[llvm] [InstCombine] Optimize powi(X, Y)/ (X * Z) with Ofast (PR #87047)

Sat Apr 20 21:11:05 PDT 2024

https://github.com/vfdff updated https://github.com/llvm/llvm-project/pull/87047

>From cb7cb83010bbcd8e5325d81b6d80653c7b513516 Mon Sep 17 00:00:00 2001
From: zhongyunde 00443407 <zhongyunde at huawei.com>
Date: Thu, 28 Mar 2024 21:39:30 -0400
Subject: [PATCH 1/2] [InstCombine] Add check to avoid dependent optimization
 order, NFC

Since PR86428, foldPowiReassoc is called by both FMul and FDiv,
as the optimization of FDiv is placed after the FMul, so now
it is correct we don't add the checking of FDiv for powi(X, Y) / X.
But, we may add more matching scenarios later, so add the checking opcode
explicitly is easier to understand.
---
 llvm/lib/Transforms/InstCombine/InstCombineMulDivRem.cpp | 7 +++++--
 1 file changed, 5 insertions(+), 2 deletions(-)

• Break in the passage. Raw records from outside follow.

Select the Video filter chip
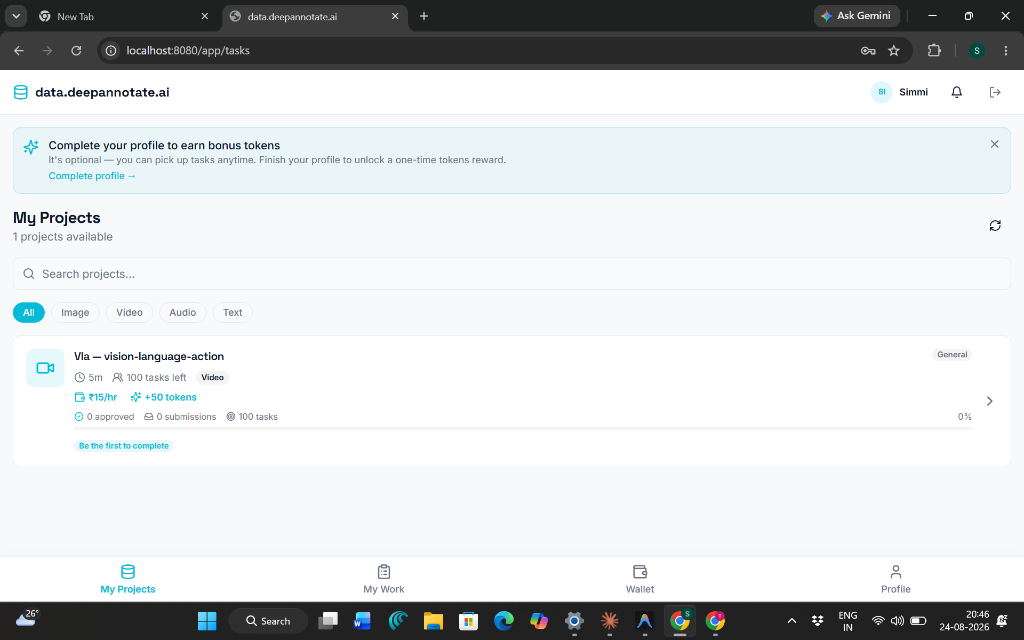This screenshot has width=1024, height=640. coord(129,313)
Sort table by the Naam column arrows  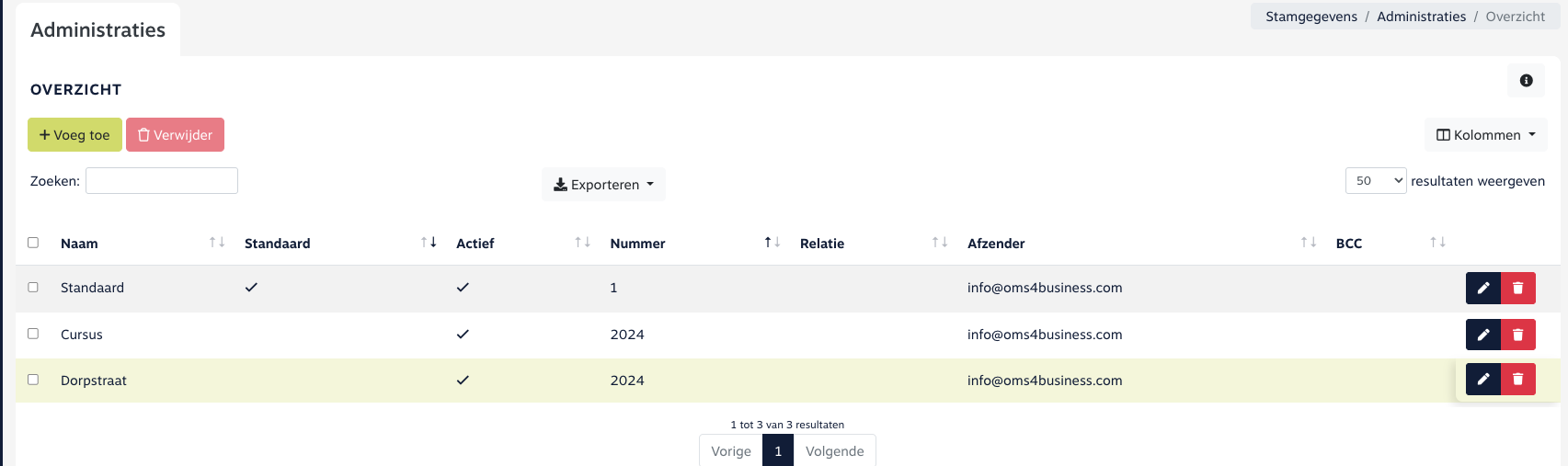pos(217,243)
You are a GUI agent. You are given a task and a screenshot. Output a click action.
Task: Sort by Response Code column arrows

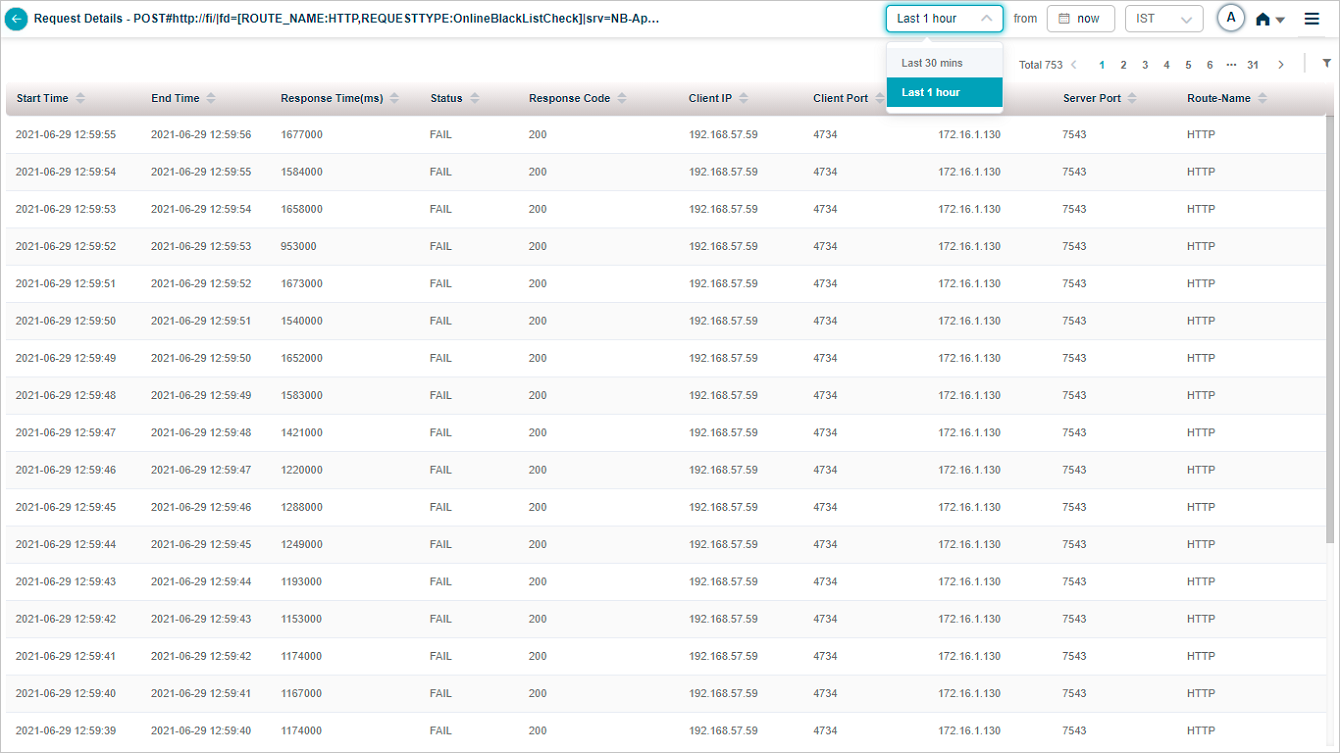[622, 98]
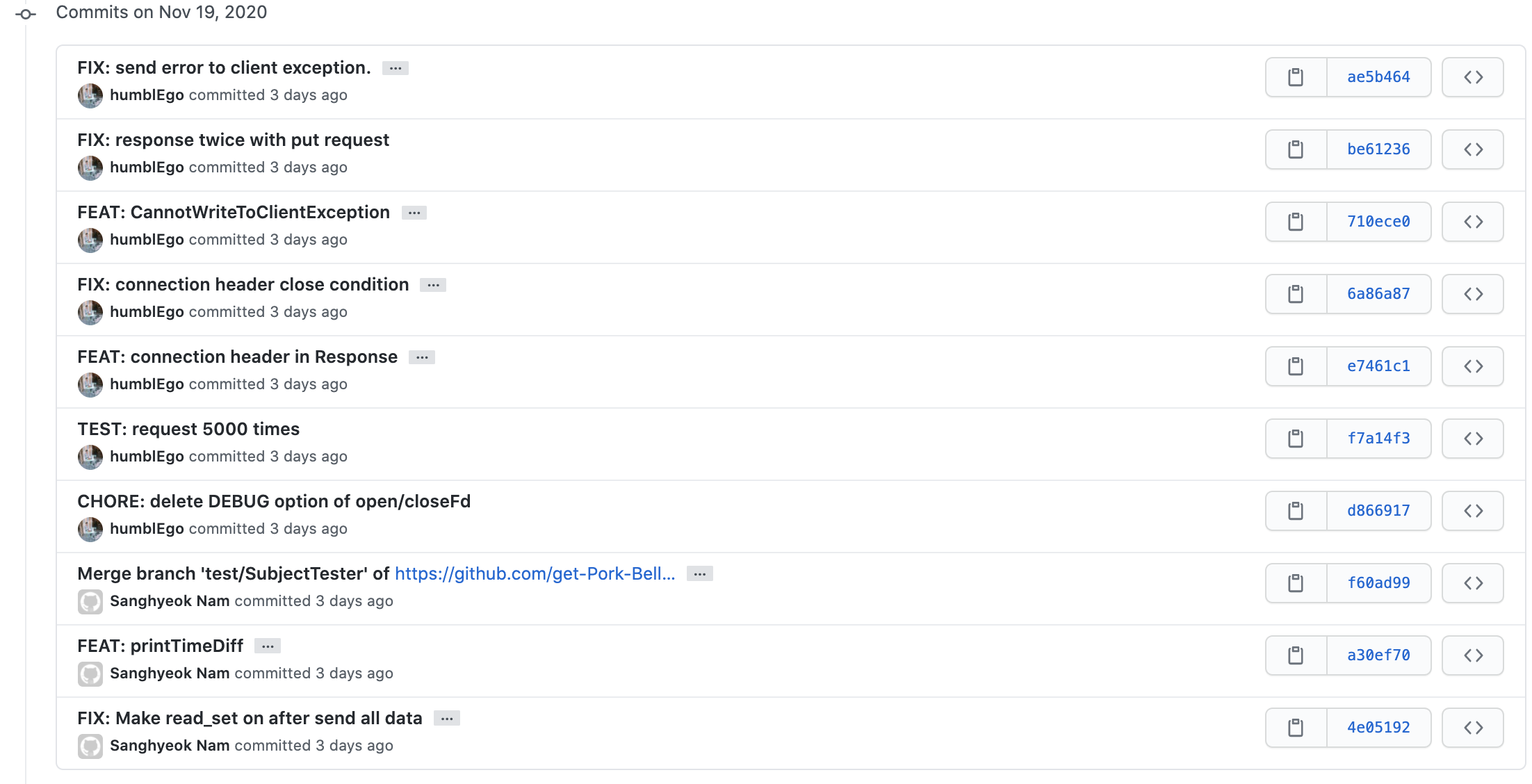Click Sanghyeok Nam avatar on printTimeDiff commit
The image size is (1532, 784).
pos(90,673)
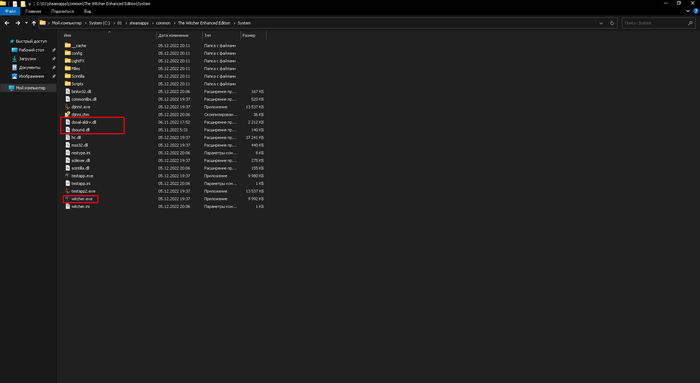Open address bar history dropdown
This screenshot has height=383, width=700.
601,23
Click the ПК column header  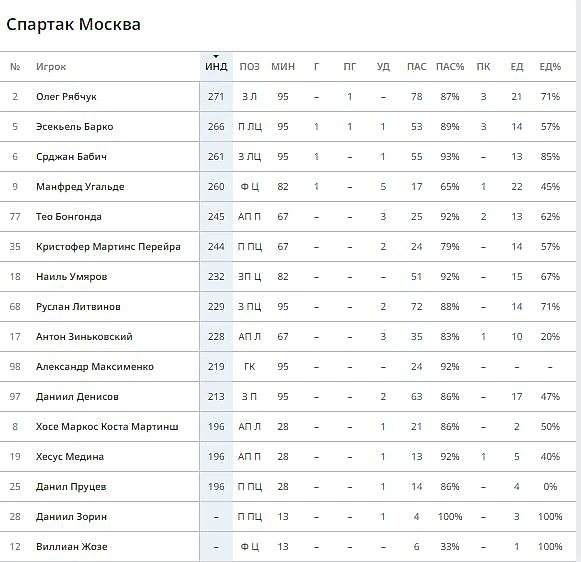pos(483,67)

diff --git a/llvm/lib/Transforms/InstCombine/InstCombineMulDivRem.cpp b/llvm/lib/Transforms/InstCombine/InstCombineMulDivRem.cpp
index a0333b7db8f7a9..000d33a091970a 100644
--- a/llvm/lib/Transforms/InstCombine/InstCombineMulDivRem.cpp
+++ b/llvm/lib/Transforms/InstCombine/InstCombineMulDivRem.cpp
@@ -582,6 +582,9 @@ Instruction *InstCombinerImpl::foldPowiReassoc(BinaryOperator &I) {
   };
 
   Value *X, *Y, *Z;
+  unsigned Opcode = I.getOpcode();
+  assert((Opcode == Instruction::FMul || Opcode == Instruction::FDiv) &&
+         "Unexpected opcode");
 
   // powi(X, Y) * X --> powi(X, Y+1)
   // X * powi(X, Y) --> powi(X, Y+1)
@@ -596,7 +599,7 @@ Instruction *InstCombinerImpl::foldPowiReassoc(BinaryOperator &I) {
   // powi(x, y) * powi(x, z) -> powi(x, y + z)
   Value *Op0 = I.getOperand(0);
   Value *Op1 = I.getOperand(1);
-  if (I.isOnlyUserOfAnyOperand() &&
+  if (Opcode == Instruction::FMul && I.isOnlyUserOfAnyOperand() &&
       match(Op0, m_AllowReassoc(
                      m_Intrinsic<Intrinsic::powi>(m_Value(X), m_Value(Y)))) &&
       match(Op1, m_AllowReassoc(m_Intrinsic<Intrinsic::powi>(m_Specific(X),
@@ -608,7 +611,7 @@ Instruction *InstCombinerImpl::foldPowiReassoc(BinaryOperator &I) {
   // This is legal when (Y - 1) can't wraparound, in which case reassoc and nnan
   // are required.
   // TODO: Multi-use may be also better off creating Powi(x,y-1)
-  if (I.hasAllowReassoc() && I.hasNoNaNs() &&
+  if (Opcode == Instruction::FDiv && I.hasAllowReassoc() && I.hasNoNaNs() &&
       match(Op0, m_OneUse(m_AllowReassoc(m_Intrinsic<Intrinsic::powi>(
                      m_Specific(Op1), m_Value(Y))))) &&
       willNotOverflowSignedSub(Y, ConstantInt::get(Y->getType(), 1), I)) {

>From 56ca5ecf416ad0e57c5e3558159bd73e5d662476 Mon Sep 17 00:00:00 2001
From: zhongyunde 00443407 <zhongyunde at huawei.com>
Date: Thu, 28 Mar 2024 22:18:37 -0400
Subject: [PATCH 2/2] [InstCombine] Optimize powi(X, Y)/ (X * Z) with Ofast

foldFDivPowDivisor can address A / powi(x, y) to A * powi(x, -y),
while for small const value y, for example y=2, the instcombine will
transform powi(x, 2) to fmul x, x, so it is not optimal for A / powi(x, 2).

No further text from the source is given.